Engage in some type of combat sport. I hate to make this a requirement, but I really think that if you are serious about overcoming feelings of inferiority, you need at least one hour of a combat sport for the pure evolutionary reason that the alpha male evolved to be the superior fighter. I will say one hour a week.
Confrontation therapy
This is the most important, yet most difficult step of this whole process. All of the steps about fixing your beliefs and stuff was to get you ready for this step.
Confrontation therapy means that you need to have social interactions with people where you do act or feel submissive. The “confrontation” does not have to be hostile, it can be as simple as an introduction. People with feelings of inferiority subconsciously feel like most people they do not know are “higher” than them, so they are afraid to even say hi to a stranger because their social anxiety subconsciously makes them feel like they may anger the alpha male and get rejected from the tribe. Most people do not understand (or believe in) this complex psychological process, which is why there is no real program that can reliably eliminate approach anxiety in everybody.
My routine for confrontation therapy: Every week, you must approach and introduce yourself to six strangers, at least three of whom must be women. If you think approaching random men is weird, then you can approach all women – you just need to get your six approaches in. These strangers can be anybody in any context: the guy at Starbucks, a woman at the gym, etc… If you feel like it is inappropriate to approach somebody in a particular context (you are at a funeral, the girl is working out, etc…), then wait for a context where you think it is appropriate, but nevertheless you must get your six approaches in.
They key to confrontation therapy is that when you approach, you must ACT and FEEL LIKE you are the superior party in the conversation. By “superior” I do not mean that should act douchey or snobby towards them – I simply mean like you must feel that at a primal level, you are higher than them in the dominance hierarchy. Many people mistakenly believe that the way to act “alpha” in an introduction is to make a very serious face and shake the other person’s hand with a vice grip. I disagree – the best way to be the “alpha” in an introduction is to smile and approach the person joyfully.

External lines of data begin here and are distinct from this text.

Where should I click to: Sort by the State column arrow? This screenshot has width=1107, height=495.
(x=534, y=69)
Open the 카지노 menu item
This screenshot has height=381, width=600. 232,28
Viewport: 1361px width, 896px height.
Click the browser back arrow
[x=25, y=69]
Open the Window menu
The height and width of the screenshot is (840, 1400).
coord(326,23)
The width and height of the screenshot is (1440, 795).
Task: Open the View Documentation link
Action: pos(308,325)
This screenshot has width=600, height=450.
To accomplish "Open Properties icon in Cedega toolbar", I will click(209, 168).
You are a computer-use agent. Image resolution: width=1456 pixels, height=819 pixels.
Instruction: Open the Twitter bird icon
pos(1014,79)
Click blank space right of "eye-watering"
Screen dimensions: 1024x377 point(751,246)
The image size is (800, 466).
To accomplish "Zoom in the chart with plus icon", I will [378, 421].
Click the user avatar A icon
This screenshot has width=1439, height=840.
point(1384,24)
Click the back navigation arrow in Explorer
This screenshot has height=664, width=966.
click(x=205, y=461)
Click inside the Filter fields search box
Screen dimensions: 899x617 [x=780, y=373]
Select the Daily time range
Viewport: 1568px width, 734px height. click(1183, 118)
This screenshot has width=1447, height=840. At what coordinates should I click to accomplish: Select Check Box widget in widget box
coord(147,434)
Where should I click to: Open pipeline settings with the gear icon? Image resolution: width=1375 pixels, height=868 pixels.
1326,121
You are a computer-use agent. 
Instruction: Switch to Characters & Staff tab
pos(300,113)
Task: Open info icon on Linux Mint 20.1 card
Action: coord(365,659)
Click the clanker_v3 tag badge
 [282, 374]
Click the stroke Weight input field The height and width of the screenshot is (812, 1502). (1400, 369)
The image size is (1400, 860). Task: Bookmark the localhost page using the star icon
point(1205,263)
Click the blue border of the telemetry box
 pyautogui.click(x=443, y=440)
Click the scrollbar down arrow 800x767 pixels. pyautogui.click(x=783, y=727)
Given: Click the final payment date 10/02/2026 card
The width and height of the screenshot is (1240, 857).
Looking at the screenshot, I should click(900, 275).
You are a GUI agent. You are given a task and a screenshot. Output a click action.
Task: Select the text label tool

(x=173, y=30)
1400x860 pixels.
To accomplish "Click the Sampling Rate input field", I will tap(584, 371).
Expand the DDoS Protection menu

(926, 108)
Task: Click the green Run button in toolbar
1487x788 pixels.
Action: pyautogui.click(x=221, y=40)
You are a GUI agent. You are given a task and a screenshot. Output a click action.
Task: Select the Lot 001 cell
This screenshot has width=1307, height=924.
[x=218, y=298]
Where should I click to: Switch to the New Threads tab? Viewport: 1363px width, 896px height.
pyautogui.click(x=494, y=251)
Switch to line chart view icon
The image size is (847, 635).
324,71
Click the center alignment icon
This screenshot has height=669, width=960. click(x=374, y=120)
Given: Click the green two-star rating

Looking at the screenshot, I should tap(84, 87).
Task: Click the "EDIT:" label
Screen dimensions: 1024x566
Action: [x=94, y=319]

The only real way to get rid of feelings of inferiority is to “win” these confrontations. You do not need to objectively “win” the confrontation, but you must win emotionally in the sense that you must not “feel” submissive to the other person. The person does not need to like you or accept your introduction – in fact, you can still “win” if they harshly reject you. If they reject you, there will be a brief moment where your brain will want to accept the “submissive” or “inferior” position in the dominance hierarchy vis-a-vis that person. You must resist and keep your actions, body language, and mental state in the mode of the superior person – happy, joyous and confident. If they say the rudest, meanest shit to you ever, just smile and say “ok, thanks!” and walk away. Do not get into actual confrontations or fights with people – they have no obligation to help you or be nice to you – you are working on your internal emotional state.
This is all easier said than done. If you suffer from feelings of inferiority, you will feel sick to your stomach, your heart will pound, you will feel extreme nervousness, etc… But remember, that your actions influence your emotions, which then influence your thoughts. So actions come first – you make the approach and you will feel better about it later. At that moment, it will feel like hell and you will want to curl up into a little ball, but you must power through.